▶ _原文_:

数日から約1週で発症する急性炎症性脱髄性多発根神経炎(acute inflammatory demyelinating polyneuropathy: AIDP 別名:ギラン・バレー症候群)に対して、CIDPの発病は急性、亜急性あるいは慢性の時もありますが、経過は2ヶ月以上にわたり緩徐に進行する型(慢性進行型)、再発と寛解を繰り返す型(再発寛解型)があります。

ギラン・バレ-症候群とは異なり、上気道感染、下痢などの先行感染もみられない場合も多く、発症に関する因子も知られていない。

A 副腎皮質ステロイド療法

この治療法は免疫異常を伴う各種の病気に対して広く行われている治療法です。一般に、副腎皮質ステロイド薬を経口で投与しますが、症状が重い時や急激な発症時には大量ステロイド点滴療法(パルス療法)が行われます。これはメチルプレドニゾロン1,000mgを3~5日間、点滴静注する治療法です。多くの場合ではパルス治療後に副腎皮質ステロイド薬の経口投与を持続します。無治療の症例に対してステロイド治療の有効性が実証されていますが、治療に反応しない例もあります。
小児に対してのステロイド治療は、副作用に注意しながら長期にわたり減量、維持療法を行なうと良い治療効果が得られます。

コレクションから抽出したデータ
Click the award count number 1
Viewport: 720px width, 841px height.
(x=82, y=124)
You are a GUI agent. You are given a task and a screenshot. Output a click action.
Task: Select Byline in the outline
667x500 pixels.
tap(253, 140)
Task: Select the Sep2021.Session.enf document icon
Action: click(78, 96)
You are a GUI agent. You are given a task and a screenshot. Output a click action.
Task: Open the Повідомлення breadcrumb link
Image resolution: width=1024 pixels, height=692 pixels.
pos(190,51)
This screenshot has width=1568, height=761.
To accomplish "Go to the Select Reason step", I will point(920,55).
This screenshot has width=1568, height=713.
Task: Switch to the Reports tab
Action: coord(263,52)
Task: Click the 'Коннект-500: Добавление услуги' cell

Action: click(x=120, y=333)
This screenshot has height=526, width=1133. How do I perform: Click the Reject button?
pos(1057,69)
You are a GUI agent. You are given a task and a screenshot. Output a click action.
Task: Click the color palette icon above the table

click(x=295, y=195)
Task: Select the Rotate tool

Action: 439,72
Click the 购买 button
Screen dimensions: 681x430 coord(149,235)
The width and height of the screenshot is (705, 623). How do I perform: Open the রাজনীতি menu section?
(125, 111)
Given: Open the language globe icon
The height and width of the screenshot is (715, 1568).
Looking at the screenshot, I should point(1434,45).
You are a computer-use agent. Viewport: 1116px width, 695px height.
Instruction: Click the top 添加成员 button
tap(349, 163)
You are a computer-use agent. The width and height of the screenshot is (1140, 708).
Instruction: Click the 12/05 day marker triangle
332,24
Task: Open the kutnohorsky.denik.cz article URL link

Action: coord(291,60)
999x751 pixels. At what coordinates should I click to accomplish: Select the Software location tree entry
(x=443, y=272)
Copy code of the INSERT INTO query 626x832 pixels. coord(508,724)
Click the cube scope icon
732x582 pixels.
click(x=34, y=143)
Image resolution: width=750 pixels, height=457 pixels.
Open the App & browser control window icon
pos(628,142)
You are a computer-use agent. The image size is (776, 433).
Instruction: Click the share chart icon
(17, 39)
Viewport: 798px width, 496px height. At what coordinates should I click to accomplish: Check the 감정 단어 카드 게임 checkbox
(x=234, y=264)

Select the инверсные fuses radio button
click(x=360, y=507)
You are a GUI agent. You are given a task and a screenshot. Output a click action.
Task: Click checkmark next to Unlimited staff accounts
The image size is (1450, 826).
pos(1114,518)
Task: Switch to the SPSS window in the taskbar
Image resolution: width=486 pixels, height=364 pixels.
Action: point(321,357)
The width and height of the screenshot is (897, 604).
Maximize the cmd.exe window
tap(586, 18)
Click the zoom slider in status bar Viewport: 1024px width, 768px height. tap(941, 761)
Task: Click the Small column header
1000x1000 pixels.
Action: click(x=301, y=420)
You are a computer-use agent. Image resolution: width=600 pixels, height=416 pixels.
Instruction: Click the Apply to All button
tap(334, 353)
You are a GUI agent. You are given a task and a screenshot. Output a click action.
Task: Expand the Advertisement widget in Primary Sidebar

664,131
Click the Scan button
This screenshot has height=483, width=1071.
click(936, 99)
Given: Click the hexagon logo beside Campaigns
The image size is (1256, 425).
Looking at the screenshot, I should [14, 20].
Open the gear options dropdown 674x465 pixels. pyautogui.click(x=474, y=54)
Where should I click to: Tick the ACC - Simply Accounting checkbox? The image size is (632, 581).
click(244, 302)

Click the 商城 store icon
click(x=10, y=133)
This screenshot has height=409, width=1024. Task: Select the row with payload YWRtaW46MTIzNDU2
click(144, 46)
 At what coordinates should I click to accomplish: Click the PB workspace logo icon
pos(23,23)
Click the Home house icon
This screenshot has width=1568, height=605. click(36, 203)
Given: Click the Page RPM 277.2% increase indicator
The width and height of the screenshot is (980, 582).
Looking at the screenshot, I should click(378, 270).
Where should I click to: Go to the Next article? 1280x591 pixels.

▶ _課題一覧_:
[A] CIDPについての文章で、CIDPの発病のしかたとして挙げられているものをすべて答えよ。
[B] CIDPについての文章の続きを、最後の文の後から書け。
この資料は今回の作業には使わない。

▶ _項目別解答_:
[A] 急性、亜急性、慢性

[B]
B 免疫グロブリン静脈内投与療法

病気の原因として免疫異常が想定される場合に行われる治療法です。一般にIVIg療法といいますが、平成11年6月から保険診療の適応となりました。この治療法は免疫グロブリン400mg/kg/日、5日間、連日点滴静注する治療法です。IVIg療法は血漿交換(plasma exchange: PE、下記を参照)療法に比べ患者様の負担が少なく、比較的安全な治療法で、PE療法と同等の効果が報告され、本邦では簡便さも手伝って、積極的に投与されています。また小児に対しても治療が可能なため、最近では、CIDPに対してIVIg療法を第一選択されている治療法です。

この疾患の場合、1クールの治療法で劇的な効果から無効まで幅広い報告があります。また、1クールのみでなく、毎月3~5日間施行したほうが良いのか、月に1日のみ施行した方が良いのかについてはまだ結論が出ていません。本疾患の一つのタイプとして多巣性運動ニューロパチー(MMN)がありますが、この疾患はA、C、Dは一般に無効で、IVIg療法が有効な例があります。

IVIg治療を行っても十分な症状の改善を認めない場合、あるいは一旦、神経症状が改善した後に再び増悪する場合では、再度IVIg治療を行います。IVIg治療で治療効果が認められない場合ではパルス療法あるいはPE療法を選択します。
C 血漿交換療法

血液成分の中の血漿に含まれる病気の原因物質を分離、除去し、血液を健常状態に保とうとする治療法です。血漿分離器を用いて血液を血漿成分と血球成分に分け、血漿中に含まれる原因物質(自己抗体)を除きます。特別な医療施設、医療チームを必要としますので、いつでもどこでも出来る治療法ではありません。

体重40Kg以下の小児や高齢者、心、腎疾患を有するヒトでは施行が困難ですが、Bで治療効果があがらない場合はこの治療法を選択することがあります。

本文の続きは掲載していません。